## Begin Task data

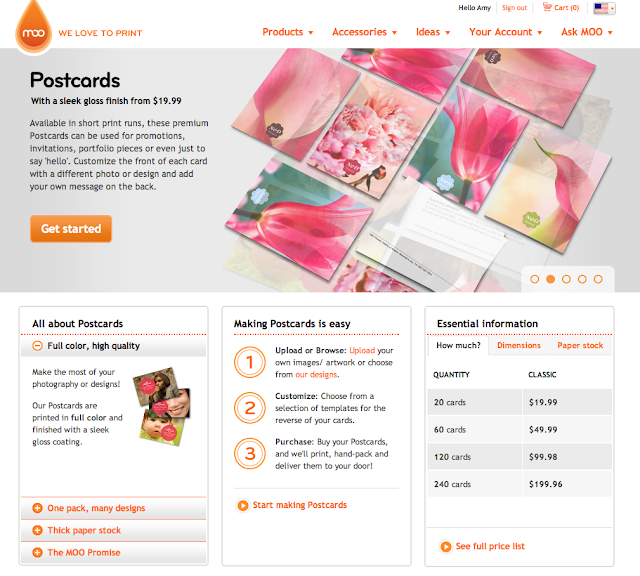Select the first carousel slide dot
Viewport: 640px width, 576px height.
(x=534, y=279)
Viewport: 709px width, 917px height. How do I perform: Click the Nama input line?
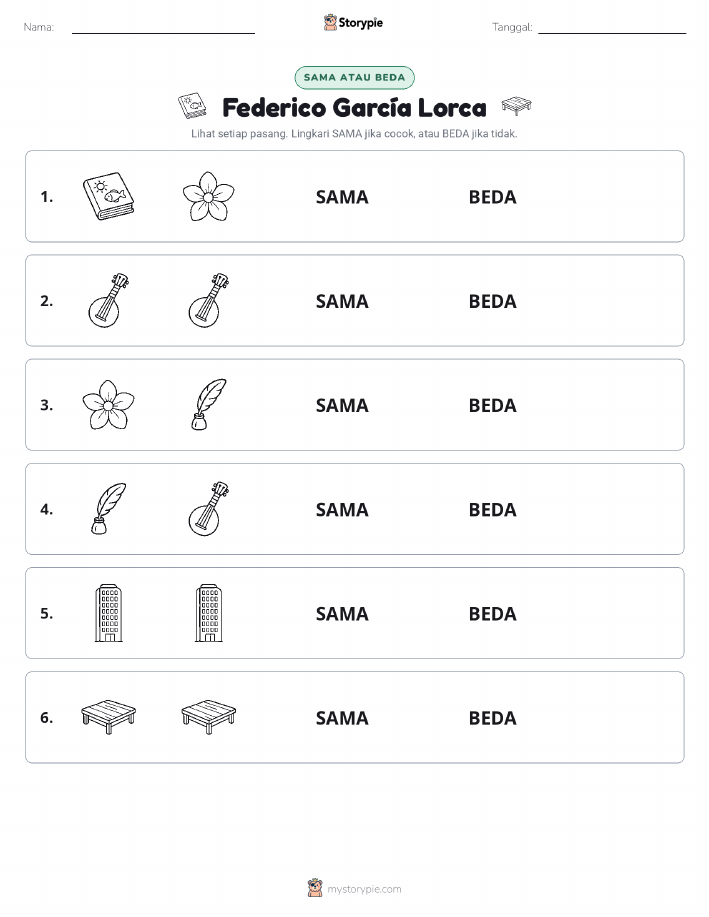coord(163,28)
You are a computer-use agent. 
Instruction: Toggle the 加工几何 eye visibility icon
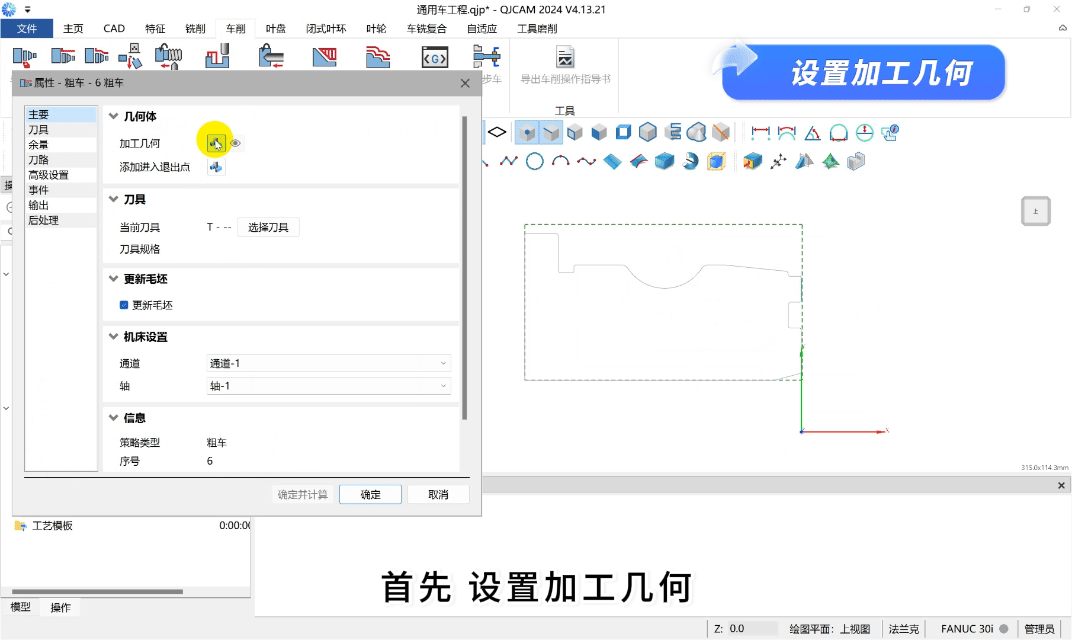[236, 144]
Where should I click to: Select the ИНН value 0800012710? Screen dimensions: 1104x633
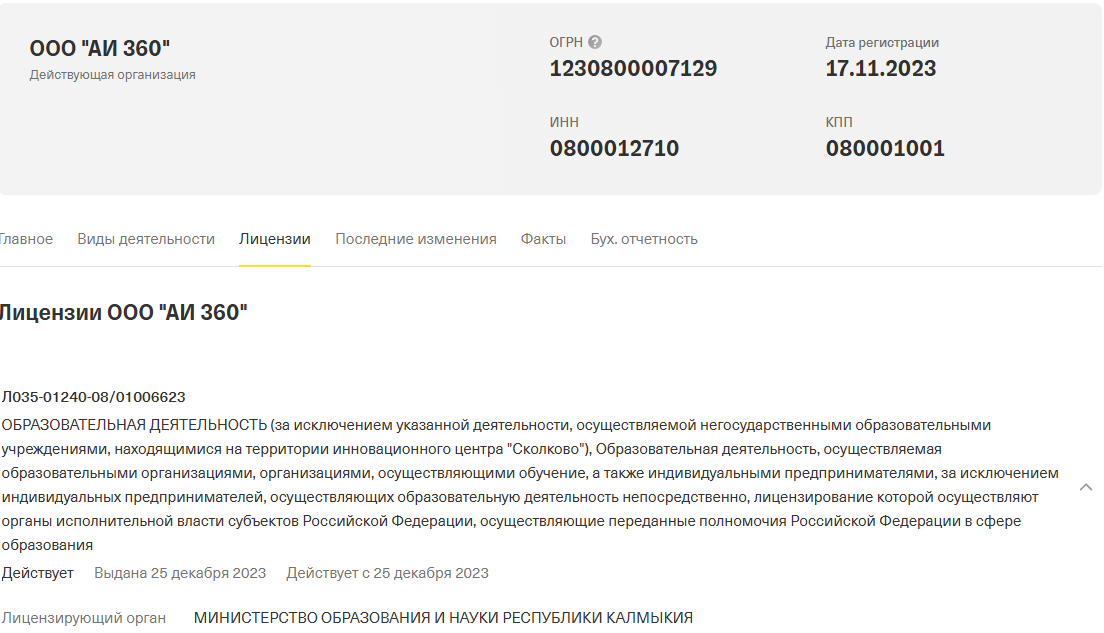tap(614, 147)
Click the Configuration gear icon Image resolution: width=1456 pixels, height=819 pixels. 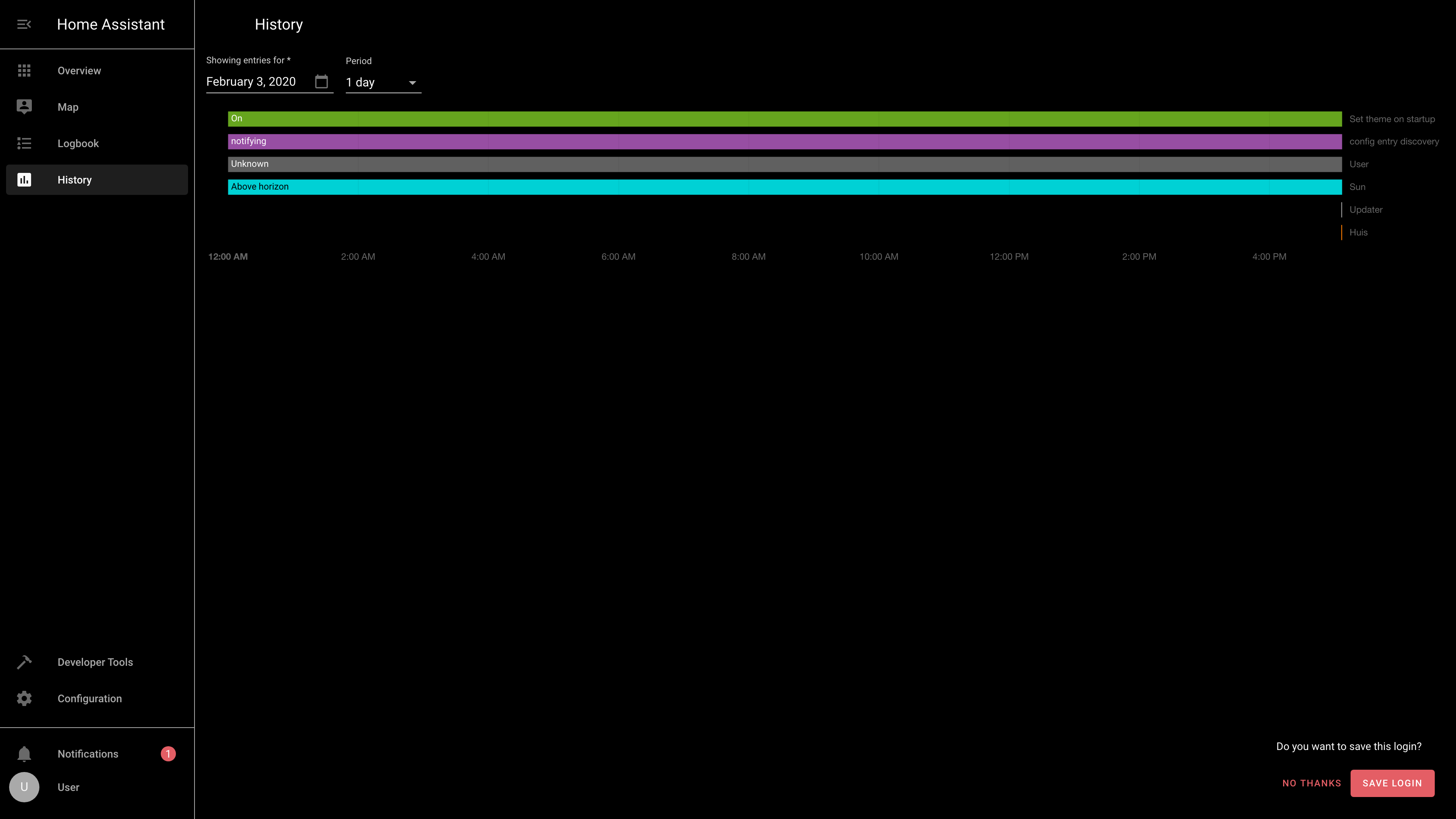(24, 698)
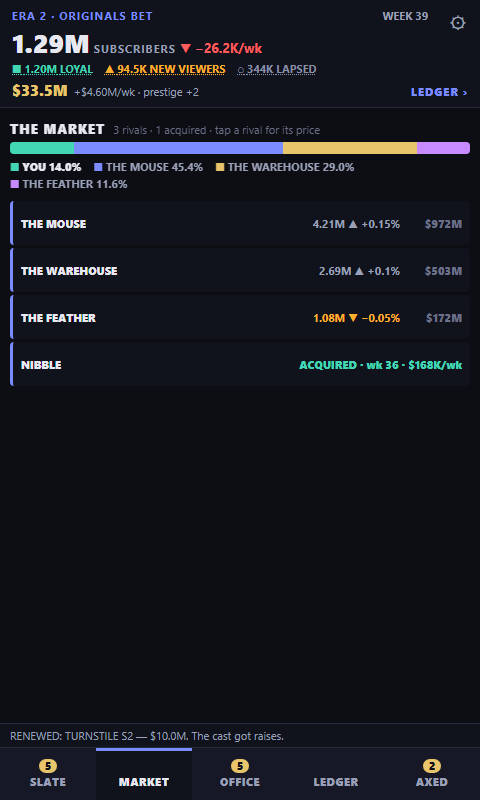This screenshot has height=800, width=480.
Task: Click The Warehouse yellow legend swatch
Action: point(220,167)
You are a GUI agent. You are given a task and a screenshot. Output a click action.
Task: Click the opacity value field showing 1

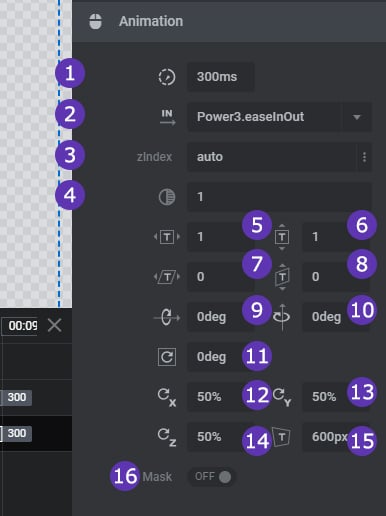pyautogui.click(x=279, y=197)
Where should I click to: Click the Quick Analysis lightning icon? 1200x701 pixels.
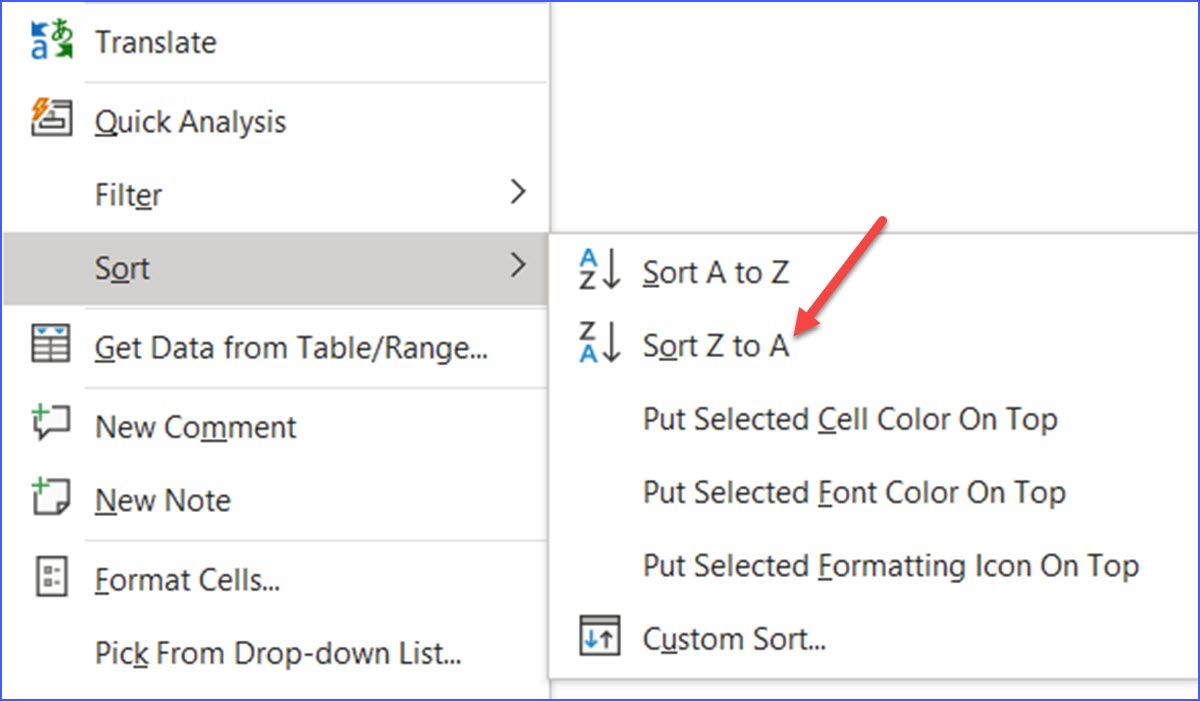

## End Task data

• To be done: How many lines in the entries above contain the word "Where"? Reply with the number alone.

• Correct result: 2